La Dernière Mascarade (Последний маскарад, Posledni maskarad), est un drame de guerre soviétique réalisée par Mikhaïl Tchiaoureli et sortie en 1934.
Il s'agit du premier film parlant produit en RSS de Géorgie[1].
La lutte révolutionnaire du prolétariat géorgien, racontée à travers le destin du jeune Mito et de sa famille.
Première moitié des années 1910. Tiflis est une ville marquée par de forts contrastes sociaux. Dans les vastes salles de l'appartement princier, les préparatifs vont bon train pour le somptueux mariage de la fille du prince Diomède, la belle Tamara, avec le fonctionnaire impérial Ermolov, chef des chemins de fer. Pendant ce temps, dans un sous-sol humide, le comité de grève des cheminots se réunit. Mais les mencheviks parviennent à faire échouer la grève et ses organisateurs sont jetés en prison sur ordre d'Iermolov. L'échec de la grève pousse les ouvriers à recourir à la terreur, et deux d'entre eux tentent d'assassiner Iermolov. Ils sont arrêtés et condamnés à mort.
Le fils de l'un d'eux, Mito, arrêté lors d'une manifestation, est libéré après trois ans de prison passés dans la même cellule qu'un vieux bolchevik. Il n'est plus un jeune homme fougueux, mais un combattant conscient. Mais sans même lui permettre de voir sa mère, on l'envoie immédiatement au front de la guerre impérialiste.

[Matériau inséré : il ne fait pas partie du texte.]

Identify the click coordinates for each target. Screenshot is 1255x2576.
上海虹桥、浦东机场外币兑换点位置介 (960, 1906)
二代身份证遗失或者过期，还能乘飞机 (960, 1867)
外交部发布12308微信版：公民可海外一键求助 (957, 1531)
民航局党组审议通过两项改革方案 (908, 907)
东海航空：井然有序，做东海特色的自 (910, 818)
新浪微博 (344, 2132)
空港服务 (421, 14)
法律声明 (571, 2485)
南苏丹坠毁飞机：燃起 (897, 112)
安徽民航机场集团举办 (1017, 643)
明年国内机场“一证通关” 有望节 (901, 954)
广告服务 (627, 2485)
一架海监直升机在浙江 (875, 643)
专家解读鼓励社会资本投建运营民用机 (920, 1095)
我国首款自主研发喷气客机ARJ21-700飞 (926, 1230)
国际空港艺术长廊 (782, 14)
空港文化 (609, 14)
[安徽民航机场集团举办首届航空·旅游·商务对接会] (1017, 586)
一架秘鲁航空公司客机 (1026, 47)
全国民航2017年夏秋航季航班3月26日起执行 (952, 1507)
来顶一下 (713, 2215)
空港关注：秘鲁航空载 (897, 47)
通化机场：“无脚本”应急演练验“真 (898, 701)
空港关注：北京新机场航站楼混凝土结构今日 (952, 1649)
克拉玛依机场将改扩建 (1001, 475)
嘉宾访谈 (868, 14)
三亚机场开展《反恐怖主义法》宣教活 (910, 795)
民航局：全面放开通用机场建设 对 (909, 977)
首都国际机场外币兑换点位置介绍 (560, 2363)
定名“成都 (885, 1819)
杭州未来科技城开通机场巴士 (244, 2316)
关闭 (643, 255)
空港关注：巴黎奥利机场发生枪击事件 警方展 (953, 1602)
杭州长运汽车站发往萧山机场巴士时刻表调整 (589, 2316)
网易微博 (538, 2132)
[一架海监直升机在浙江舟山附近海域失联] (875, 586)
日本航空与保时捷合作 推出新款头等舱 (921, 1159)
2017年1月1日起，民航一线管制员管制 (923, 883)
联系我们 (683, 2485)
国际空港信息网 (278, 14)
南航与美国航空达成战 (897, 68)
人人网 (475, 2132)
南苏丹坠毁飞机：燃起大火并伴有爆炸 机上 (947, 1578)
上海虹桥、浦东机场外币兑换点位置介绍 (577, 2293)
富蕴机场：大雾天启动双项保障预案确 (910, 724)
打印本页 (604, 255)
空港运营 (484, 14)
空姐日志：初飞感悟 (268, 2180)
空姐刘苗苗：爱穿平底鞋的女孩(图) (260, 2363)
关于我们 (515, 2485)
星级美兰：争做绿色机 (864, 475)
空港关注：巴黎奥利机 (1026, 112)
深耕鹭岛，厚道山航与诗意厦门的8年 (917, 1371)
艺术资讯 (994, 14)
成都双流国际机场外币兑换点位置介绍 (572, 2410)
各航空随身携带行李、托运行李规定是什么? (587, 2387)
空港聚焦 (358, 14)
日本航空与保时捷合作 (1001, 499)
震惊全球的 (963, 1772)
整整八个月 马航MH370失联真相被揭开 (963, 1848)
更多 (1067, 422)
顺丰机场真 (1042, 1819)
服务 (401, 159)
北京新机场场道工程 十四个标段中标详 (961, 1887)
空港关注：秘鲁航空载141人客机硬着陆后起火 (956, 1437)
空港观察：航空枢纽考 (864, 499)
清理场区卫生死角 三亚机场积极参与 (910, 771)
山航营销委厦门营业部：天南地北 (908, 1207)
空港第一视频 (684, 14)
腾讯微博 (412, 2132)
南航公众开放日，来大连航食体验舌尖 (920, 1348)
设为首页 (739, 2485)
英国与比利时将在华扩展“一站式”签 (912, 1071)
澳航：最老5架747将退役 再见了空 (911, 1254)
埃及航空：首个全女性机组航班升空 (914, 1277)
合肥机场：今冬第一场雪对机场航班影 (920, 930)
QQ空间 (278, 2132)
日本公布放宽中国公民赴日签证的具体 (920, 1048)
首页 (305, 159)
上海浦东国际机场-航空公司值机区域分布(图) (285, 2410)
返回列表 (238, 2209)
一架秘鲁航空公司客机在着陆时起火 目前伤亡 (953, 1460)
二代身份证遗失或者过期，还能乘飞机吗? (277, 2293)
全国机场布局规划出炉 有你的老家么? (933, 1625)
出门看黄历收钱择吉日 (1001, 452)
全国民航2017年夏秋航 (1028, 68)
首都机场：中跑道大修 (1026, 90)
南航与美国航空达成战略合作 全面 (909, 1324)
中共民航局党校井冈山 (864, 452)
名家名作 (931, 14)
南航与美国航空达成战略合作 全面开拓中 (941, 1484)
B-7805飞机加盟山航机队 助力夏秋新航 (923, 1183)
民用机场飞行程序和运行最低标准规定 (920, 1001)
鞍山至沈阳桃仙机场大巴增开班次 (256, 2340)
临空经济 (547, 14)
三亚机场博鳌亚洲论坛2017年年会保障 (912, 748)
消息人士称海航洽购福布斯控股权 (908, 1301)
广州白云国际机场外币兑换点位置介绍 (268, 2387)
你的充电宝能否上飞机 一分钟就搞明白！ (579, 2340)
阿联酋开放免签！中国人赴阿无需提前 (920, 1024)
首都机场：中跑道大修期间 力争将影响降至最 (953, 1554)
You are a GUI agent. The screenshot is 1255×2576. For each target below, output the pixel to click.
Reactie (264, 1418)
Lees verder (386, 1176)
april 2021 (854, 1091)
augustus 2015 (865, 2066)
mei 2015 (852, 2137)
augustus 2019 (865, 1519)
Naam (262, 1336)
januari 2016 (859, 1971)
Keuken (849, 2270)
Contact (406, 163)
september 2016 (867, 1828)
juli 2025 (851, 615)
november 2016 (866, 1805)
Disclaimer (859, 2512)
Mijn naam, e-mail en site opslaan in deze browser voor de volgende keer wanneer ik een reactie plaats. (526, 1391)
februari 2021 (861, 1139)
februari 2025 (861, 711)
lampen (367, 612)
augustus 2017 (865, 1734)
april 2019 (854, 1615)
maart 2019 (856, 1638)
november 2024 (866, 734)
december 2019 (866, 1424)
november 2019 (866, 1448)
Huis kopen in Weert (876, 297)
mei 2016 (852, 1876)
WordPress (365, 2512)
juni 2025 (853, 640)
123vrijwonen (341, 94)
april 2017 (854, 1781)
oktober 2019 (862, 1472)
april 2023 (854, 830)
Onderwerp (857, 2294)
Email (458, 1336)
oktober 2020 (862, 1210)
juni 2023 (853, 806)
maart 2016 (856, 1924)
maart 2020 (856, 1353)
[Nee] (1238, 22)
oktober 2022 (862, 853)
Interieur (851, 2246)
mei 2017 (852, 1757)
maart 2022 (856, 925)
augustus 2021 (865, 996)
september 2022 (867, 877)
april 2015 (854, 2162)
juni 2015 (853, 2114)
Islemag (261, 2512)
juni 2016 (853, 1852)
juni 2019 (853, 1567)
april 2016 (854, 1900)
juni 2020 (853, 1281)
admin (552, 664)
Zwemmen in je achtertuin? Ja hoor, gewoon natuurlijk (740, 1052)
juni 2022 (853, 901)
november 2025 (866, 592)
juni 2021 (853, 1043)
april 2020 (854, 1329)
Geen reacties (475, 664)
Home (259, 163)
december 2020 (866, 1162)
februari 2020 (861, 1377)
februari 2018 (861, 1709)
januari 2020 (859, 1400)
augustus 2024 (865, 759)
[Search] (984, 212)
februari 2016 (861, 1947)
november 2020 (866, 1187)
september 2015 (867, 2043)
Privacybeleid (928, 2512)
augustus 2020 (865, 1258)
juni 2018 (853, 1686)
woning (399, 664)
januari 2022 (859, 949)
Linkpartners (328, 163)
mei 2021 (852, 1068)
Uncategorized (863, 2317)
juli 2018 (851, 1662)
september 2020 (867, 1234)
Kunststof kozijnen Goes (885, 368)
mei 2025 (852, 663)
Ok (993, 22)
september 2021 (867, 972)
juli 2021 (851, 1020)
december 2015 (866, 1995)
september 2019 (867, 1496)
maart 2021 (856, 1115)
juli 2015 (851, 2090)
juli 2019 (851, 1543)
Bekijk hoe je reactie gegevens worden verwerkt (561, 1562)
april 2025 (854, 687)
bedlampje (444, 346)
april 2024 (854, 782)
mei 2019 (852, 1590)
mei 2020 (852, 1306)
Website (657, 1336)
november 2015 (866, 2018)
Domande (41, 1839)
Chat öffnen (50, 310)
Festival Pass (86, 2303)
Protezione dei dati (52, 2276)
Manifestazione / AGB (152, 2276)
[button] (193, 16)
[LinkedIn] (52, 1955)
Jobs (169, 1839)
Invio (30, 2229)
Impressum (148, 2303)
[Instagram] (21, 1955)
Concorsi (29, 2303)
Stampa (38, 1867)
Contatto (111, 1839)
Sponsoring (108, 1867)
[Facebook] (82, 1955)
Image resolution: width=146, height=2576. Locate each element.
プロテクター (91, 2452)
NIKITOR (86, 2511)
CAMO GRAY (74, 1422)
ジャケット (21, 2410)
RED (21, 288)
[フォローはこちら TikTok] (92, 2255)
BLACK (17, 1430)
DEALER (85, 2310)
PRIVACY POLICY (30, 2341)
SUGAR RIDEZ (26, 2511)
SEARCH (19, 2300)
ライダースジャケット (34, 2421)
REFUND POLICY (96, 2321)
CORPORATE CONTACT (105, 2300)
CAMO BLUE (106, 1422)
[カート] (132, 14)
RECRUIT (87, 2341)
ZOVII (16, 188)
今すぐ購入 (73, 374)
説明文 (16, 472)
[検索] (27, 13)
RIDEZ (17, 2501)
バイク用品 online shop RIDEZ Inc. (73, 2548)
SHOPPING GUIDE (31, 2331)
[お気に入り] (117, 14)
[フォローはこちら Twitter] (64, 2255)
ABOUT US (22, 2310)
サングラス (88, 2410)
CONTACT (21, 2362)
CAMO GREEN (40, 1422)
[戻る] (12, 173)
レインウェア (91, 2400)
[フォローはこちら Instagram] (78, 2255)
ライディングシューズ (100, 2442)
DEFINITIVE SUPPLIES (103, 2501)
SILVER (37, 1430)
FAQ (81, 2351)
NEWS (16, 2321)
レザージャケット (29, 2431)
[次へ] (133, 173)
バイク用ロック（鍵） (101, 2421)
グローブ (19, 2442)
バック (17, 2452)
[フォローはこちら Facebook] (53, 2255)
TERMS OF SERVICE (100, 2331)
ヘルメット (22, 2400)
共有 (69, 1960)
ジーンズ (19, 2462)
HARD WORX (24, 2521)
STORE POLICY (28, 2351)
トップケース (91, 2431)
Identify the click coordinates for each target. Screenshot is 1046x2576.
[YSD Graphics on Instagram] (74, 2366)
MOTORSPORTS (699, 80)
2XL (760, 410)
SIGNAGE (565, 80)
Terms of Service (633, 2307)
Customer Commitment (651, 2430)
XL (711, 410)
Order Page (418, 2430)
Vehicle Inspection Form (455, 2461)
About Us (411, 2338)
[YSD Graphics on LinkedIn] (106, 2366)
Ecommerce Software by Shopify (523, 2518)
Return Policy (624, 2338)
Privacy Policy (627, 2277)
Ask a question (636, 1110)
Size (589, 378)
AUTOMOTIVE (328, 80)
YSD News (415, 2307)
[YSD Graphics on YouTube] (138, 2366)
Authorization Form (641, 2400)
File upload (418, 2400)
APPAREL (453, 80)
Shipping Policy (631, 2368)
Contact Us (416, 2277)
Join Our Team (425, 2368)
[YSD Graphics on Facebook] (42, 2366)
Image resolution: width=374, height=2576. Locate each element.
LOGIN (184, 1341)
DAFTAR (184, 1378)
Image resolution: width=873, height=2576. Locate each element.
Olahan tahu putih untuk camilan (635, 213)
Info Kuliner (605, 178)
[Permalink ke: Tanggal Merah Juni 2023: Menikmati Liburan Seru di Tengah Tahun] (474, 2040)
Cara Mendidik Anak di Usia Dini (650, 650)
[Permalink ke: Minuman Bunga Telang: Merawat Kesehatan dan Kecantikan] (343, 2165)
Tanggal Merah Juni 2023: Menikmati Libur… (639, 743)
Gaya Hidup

Pendant que les ouvriers et les paysans mobilisés combattent au front, à l'arrière, les défenseurs, les libéraux, les mencheviks et les spéculateurs s'amusent, pour qui cette guerre est synonyme de profits, la gloire, les récompenses et les ventes aux enchères mondaines « au profit des soldats blessés », où le baiser de la fille du prince Diomède, Tamara, est offert en récompense pour la « générosité » des enchérisseurs.
Au moment de la révolution de février, les nationalistes et les mencheviks prennent le pouvoir en Géorgie. Le fils du prince, Rostom, un menchevik qui avait auparavant flirté avec le mouvement révolutionnaire, devient ministre du gouvernement bourgeois. Le ministre Rostom et d'autres membres du « clergé socialiste » livrent la république « indépendante » à leurs « protecteurs » étrangers.
Les soldats qui reviennent du front, parmi lesquels se trouve Mito, sont désarmés par des bandes de nationalistes soutenues par les troupes d'intervention anglaises.
Lorsque, dans un restaurant, la belle Tamara, sœur de Rostom, vêtue d'un costume national, danse sur ordre d'un Anglais, les mencheviks tirent sur un rassemblement ouvrier. Les bolcheviks géorgiens déclenchent une insurrection. Les détachements de partisans, dont l'un est dirigé par Mito, écrasent les troupes d'intervention britanniques et les bandes de mencheviks. La révolution socialiste s'accomplit en Géorgie.
Fiche technique
- Titre français : La Dernière Mascarade[2]
- Titre original russe : Последний маскарад, Posledni maskarad[3],[1]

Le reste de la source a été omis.